You could use least square approximation - the normal equations. You also could treat it as a non-linear root finding problem - Newton-Raphson method.

Dear Dashty T. Akrawy ,

    Your problem can be linearized and solved as shown in the attached files.

Best Luck

Khaled

Be careful when doing transformations, the solution given above gives the coefficients for the line closest to Y= aX+lnb, which does not necessarily give the function with the smallest error in F for the stated form of F. Squared error sum in F for the given points in this solution is >100000, closer solutions can be readily found manually. a=-26, b=16 is pretty close; sumsq = 10950,4.
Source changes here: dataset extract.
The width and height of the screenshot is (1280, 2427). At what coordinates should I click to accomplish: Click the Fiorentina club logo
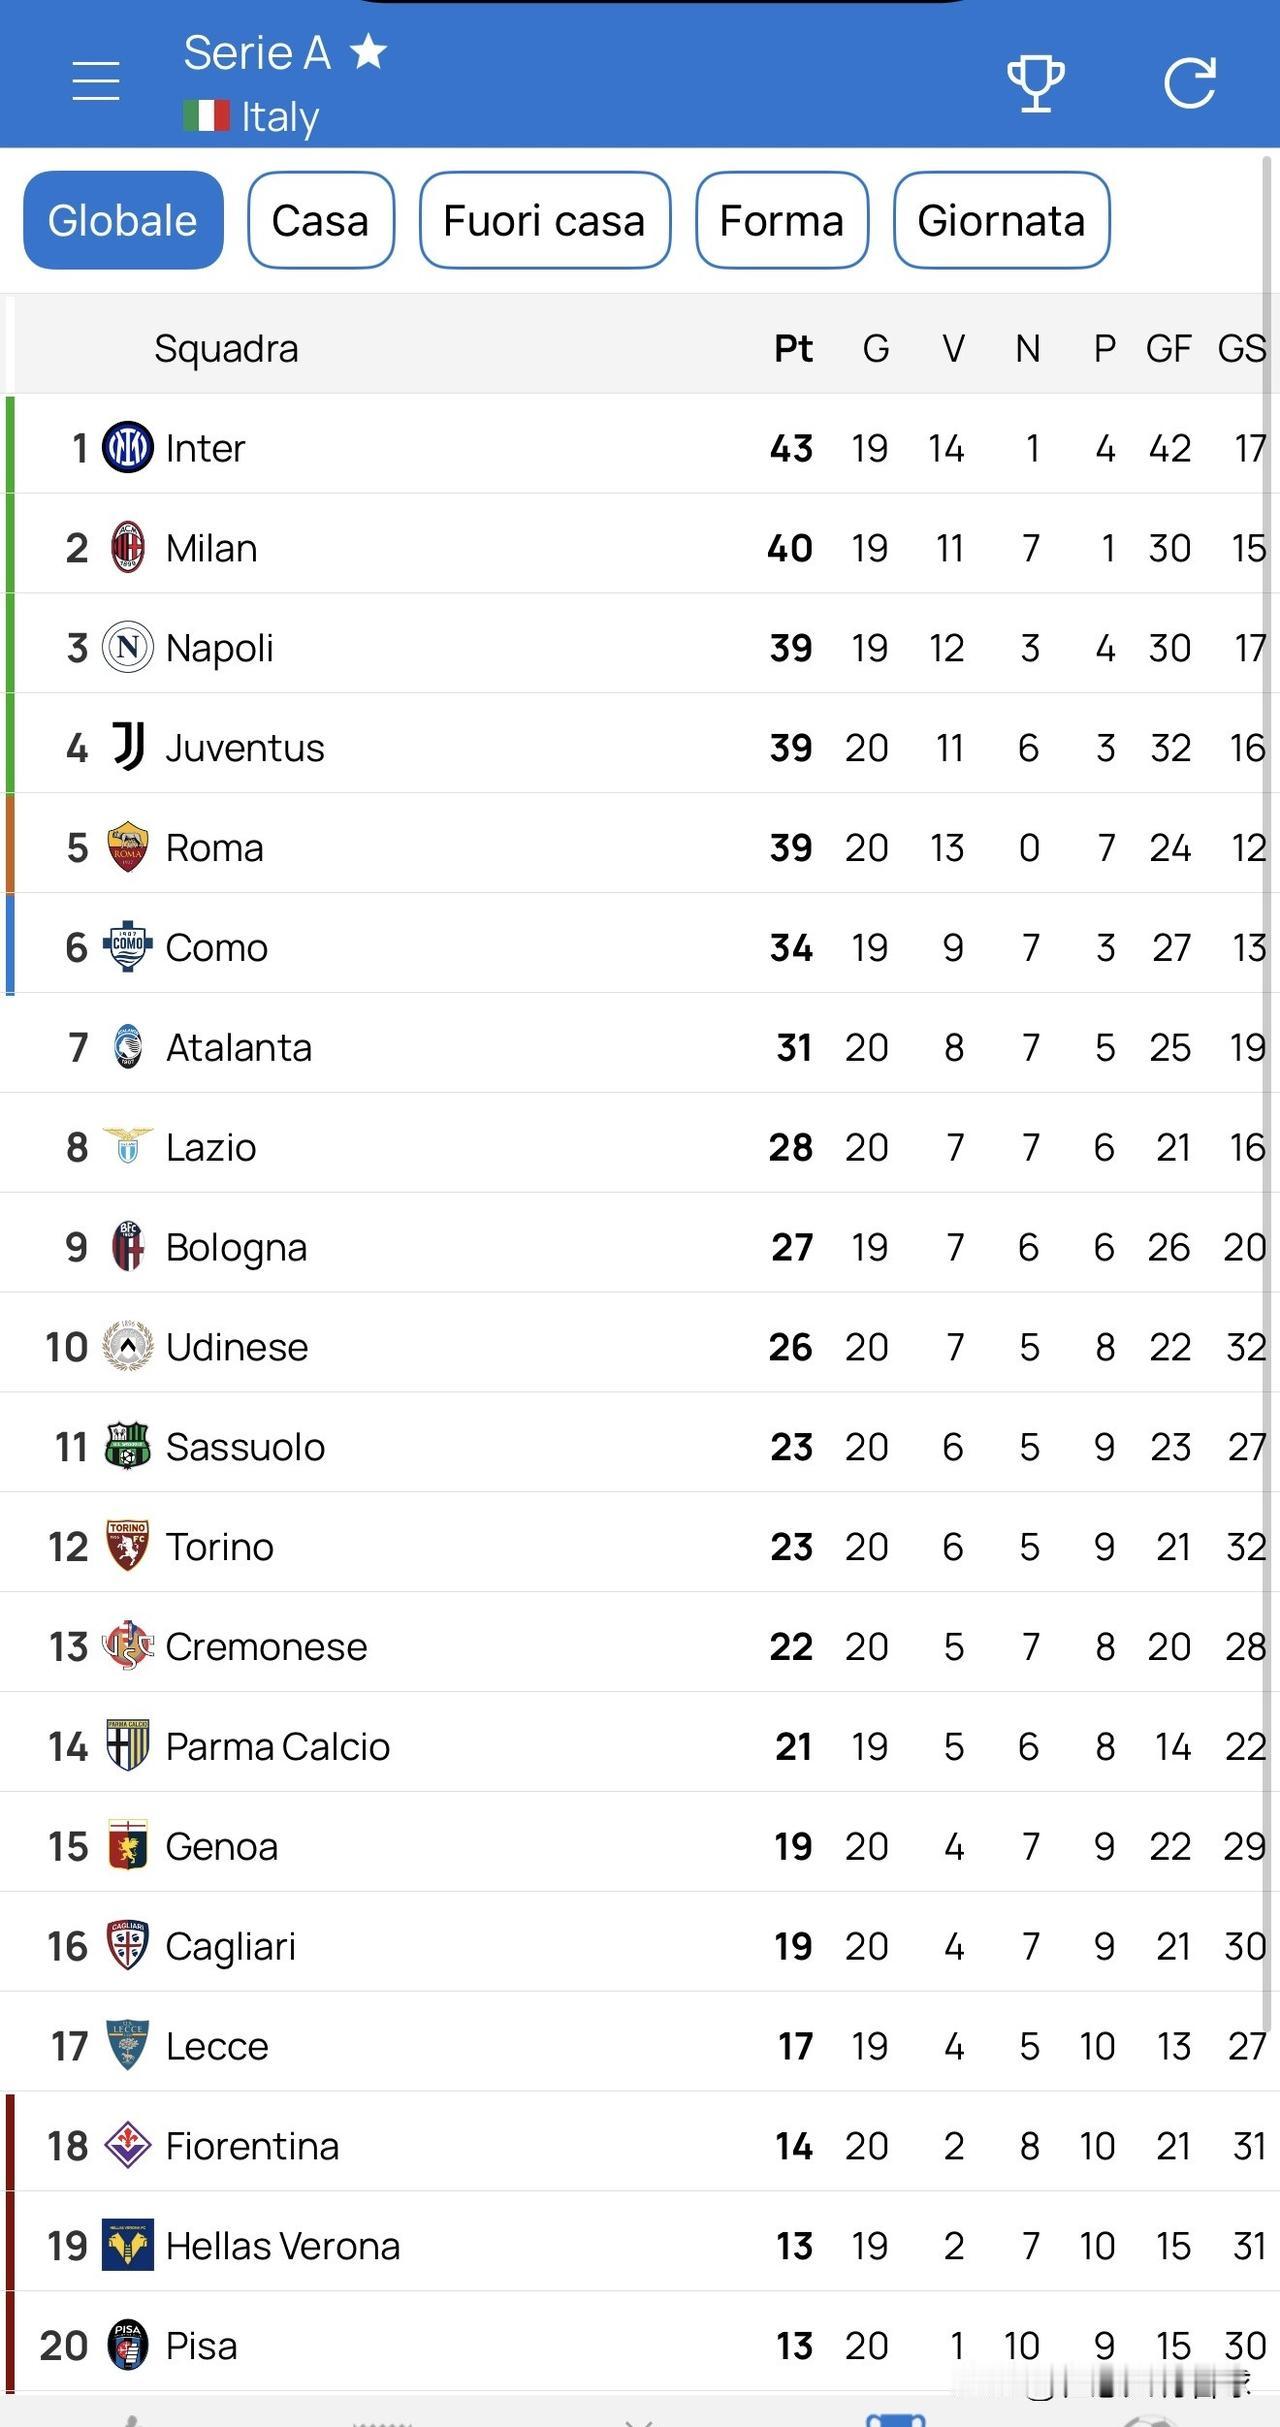tap(128, 2145)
Sorry, I am no MATLAB expert, but defining the sum of the error squared from the four arrays of data should not be very difficult, it's easy in EXCEL, finding the (a,b) point that minimizes this value is probably just some solver. fminunc looks like a good candidate.

Best wishes.

Olof 

http://se.mathworks.com/help/optim/ug/fminunc.html

Dear Dashty,

Although  I rarely use Matlab because I usually use Mathematica, but I hope the following video to has helpful examples for you.

Follow the second example technique in this video, I think It will help you to solve your problem.

The second video also has detailed data about fitting curves in Matlab.

With Best Wishes

https://www.youtube.com/watch?v=AQTuJpNXgQ0

https://www.youtube.com/watch?v=NsT5BAofRN0

You can use Genetic algorithm or other optimization method such as PSO or simulated annealing, By choosing a and b as your optimization variable and optimizing the difference between new generated path and the desired one (F) to zero.

You can try "fsolve" in Matlab (a built-in optimization based on the Newton-Rhapson iteration method).